■ THE TASK
Every line below needs to be printed again exactly, without any of its pictures.
[[ SOURCE MATERIAL open ]]
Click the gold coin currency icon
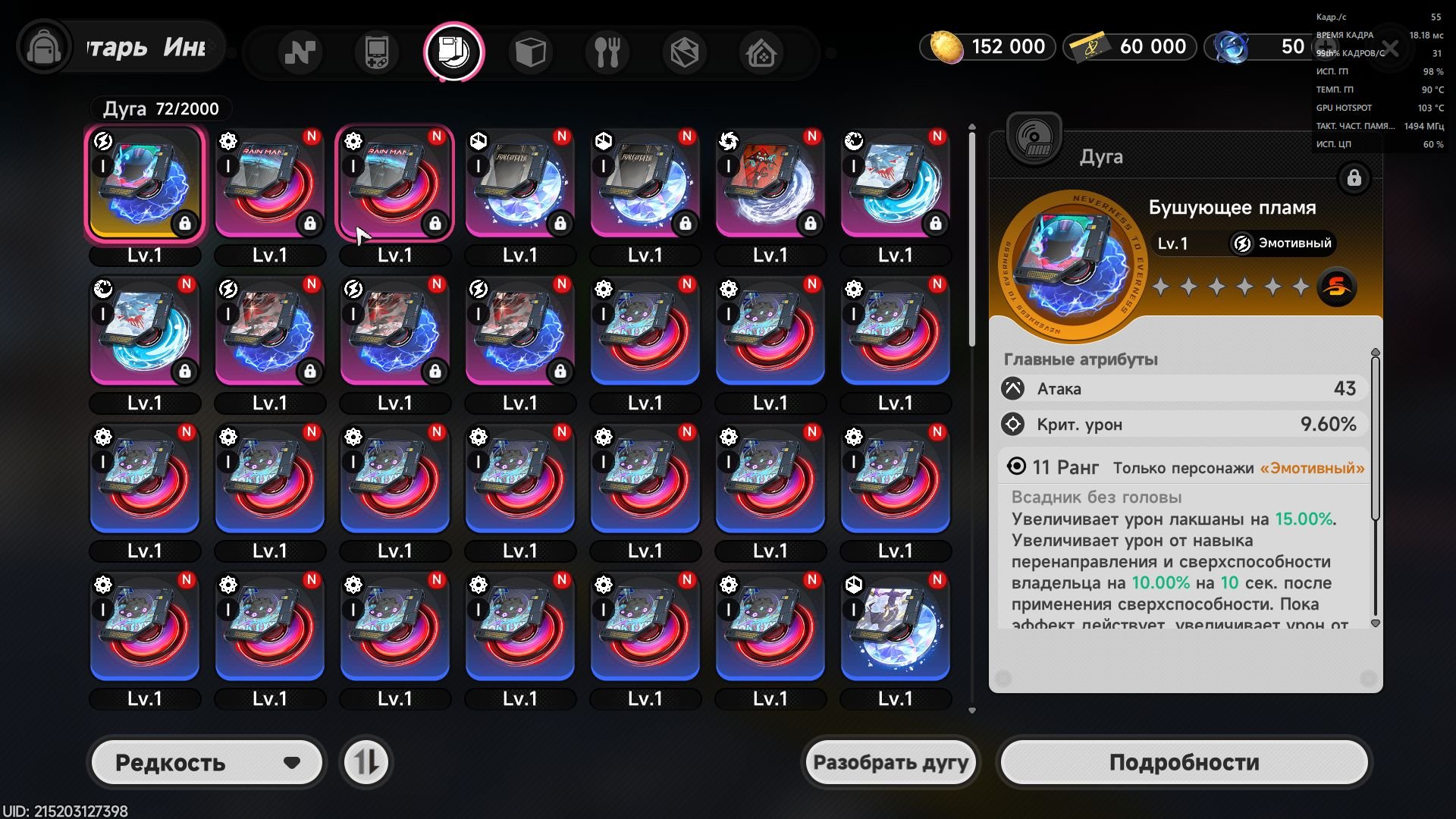 tap(946, 47)
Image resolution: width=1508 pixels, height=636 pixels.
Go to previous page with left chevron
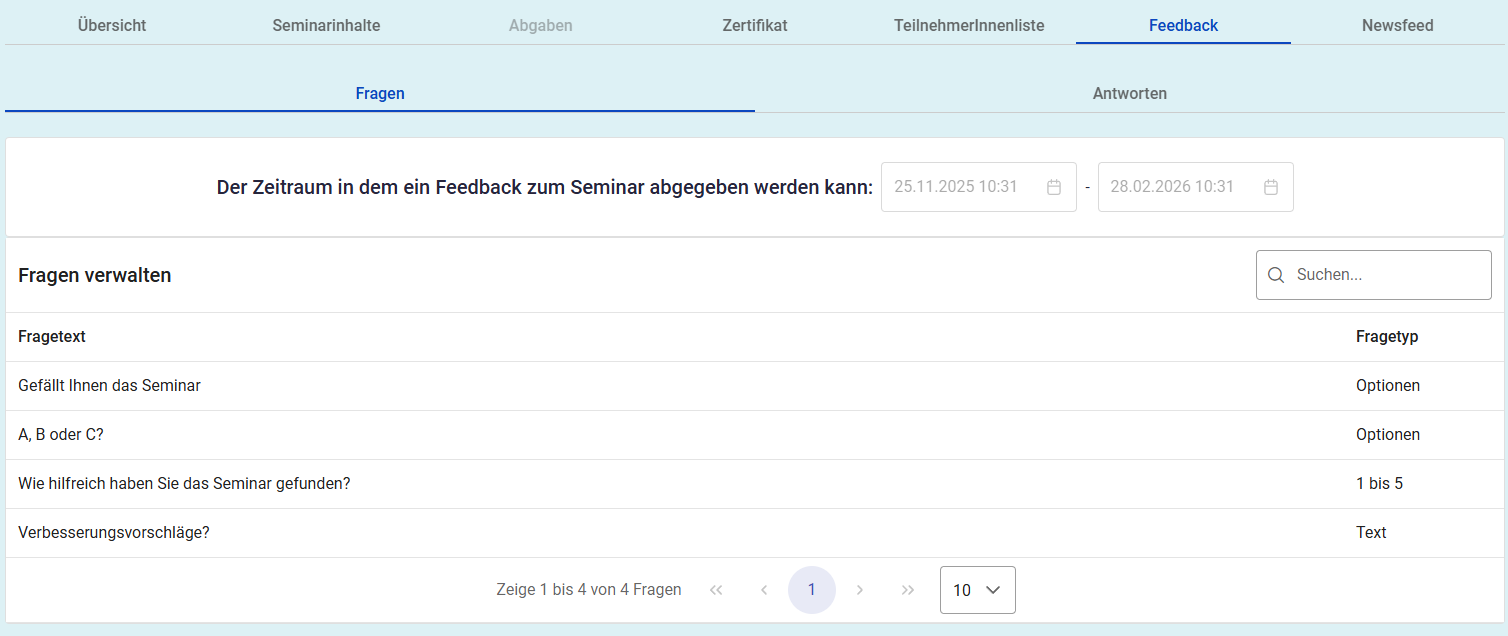point(764,590)
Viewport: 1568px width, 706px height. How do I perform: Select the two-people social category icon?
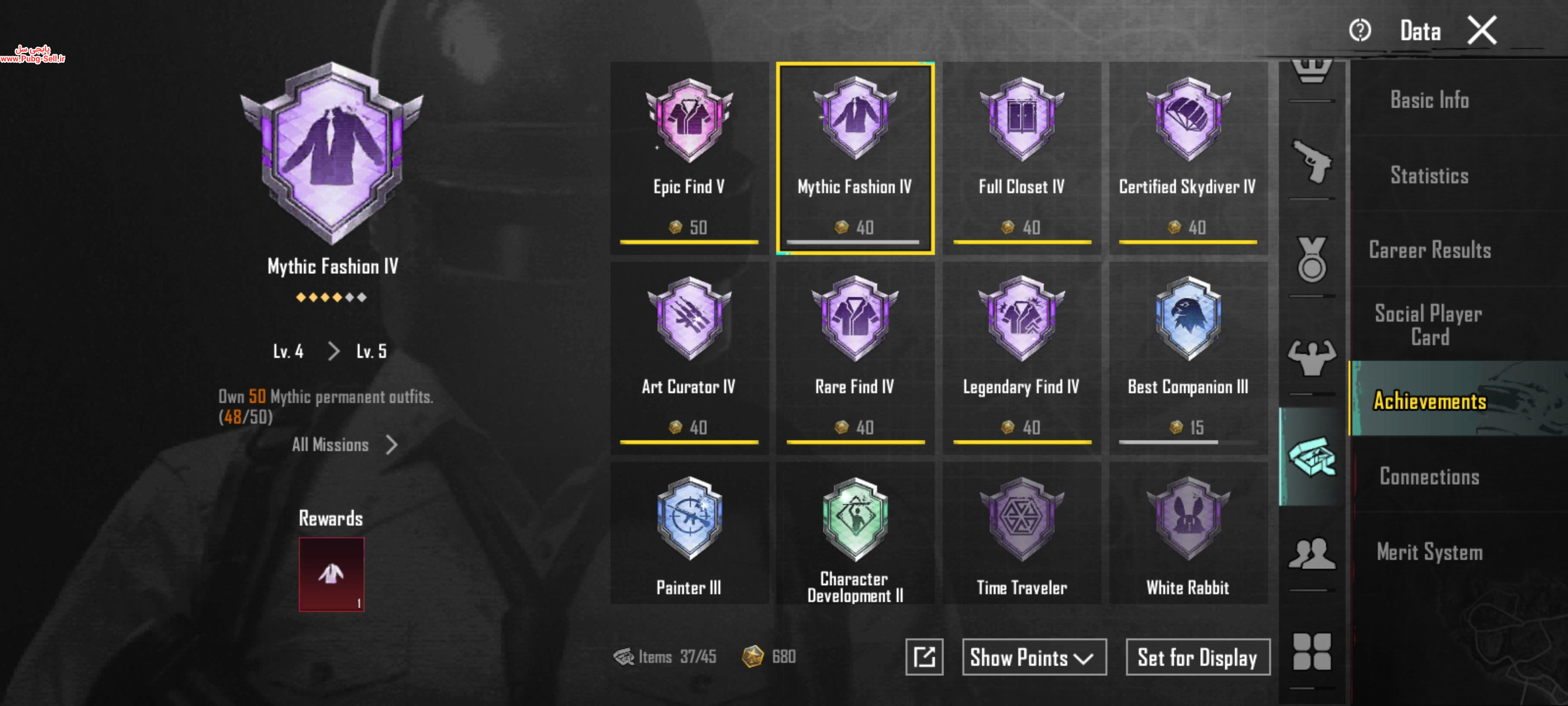(1312, 554)
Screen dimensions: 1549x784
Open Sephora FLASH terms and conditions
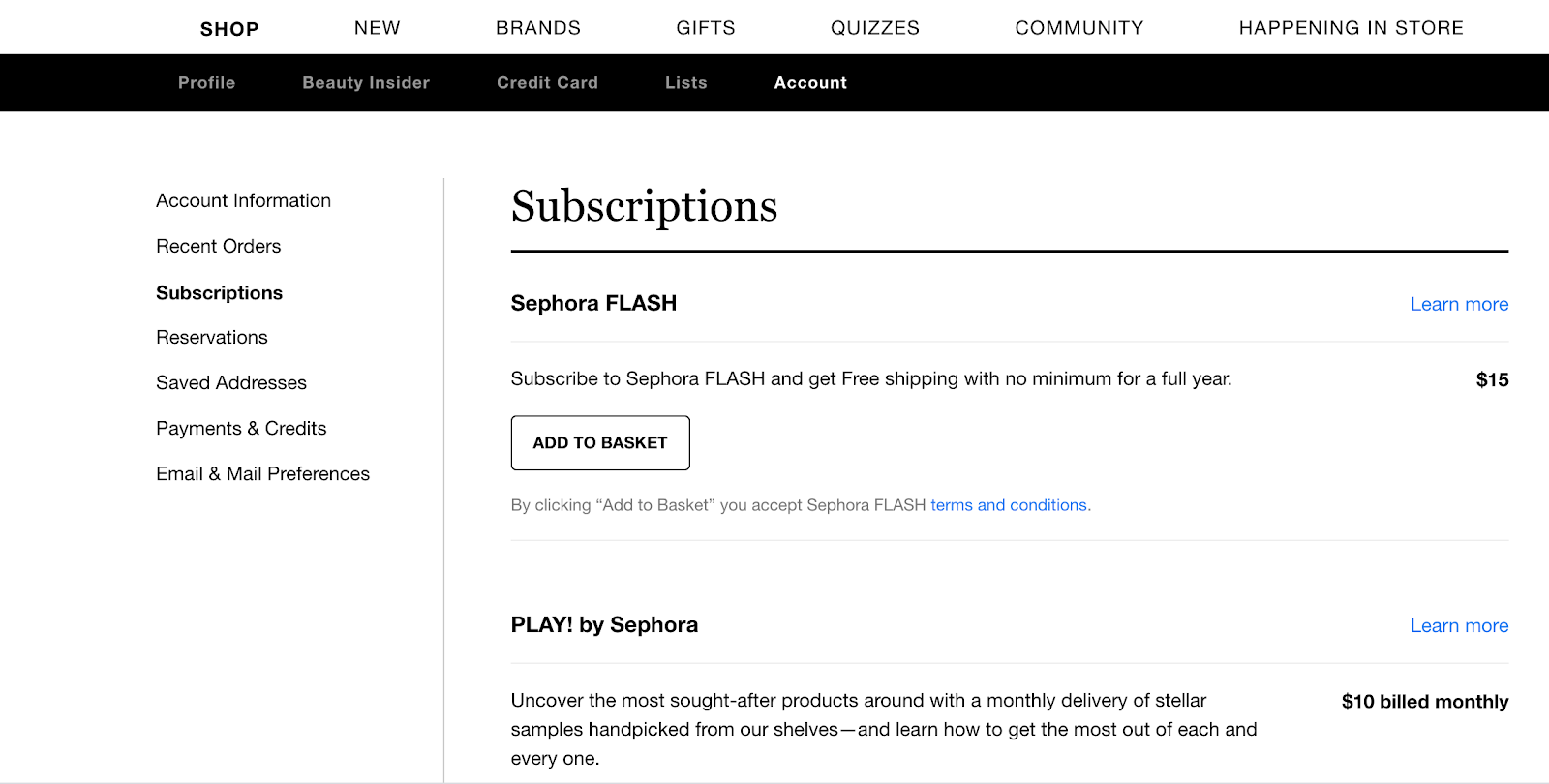pyautogui.click(x=1008, y=505)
[[ SOURCE MATERIAL closed ]]
■ ANSWER BOX
Click the gold coin currency icon
 tap(946, 47)
Image resolution: width=1508 pixels, height=636 pixels.
Go to previous page with left chevron
point(764,590)
Viewport: 1568px width, 706px height. How do I perform: Select the two-people social category icon?
(1312, 554)
Screen dimensions: 1549x784
Open Sephora FLASH terms and conditions
pyautogui.click(x=1008, y=505)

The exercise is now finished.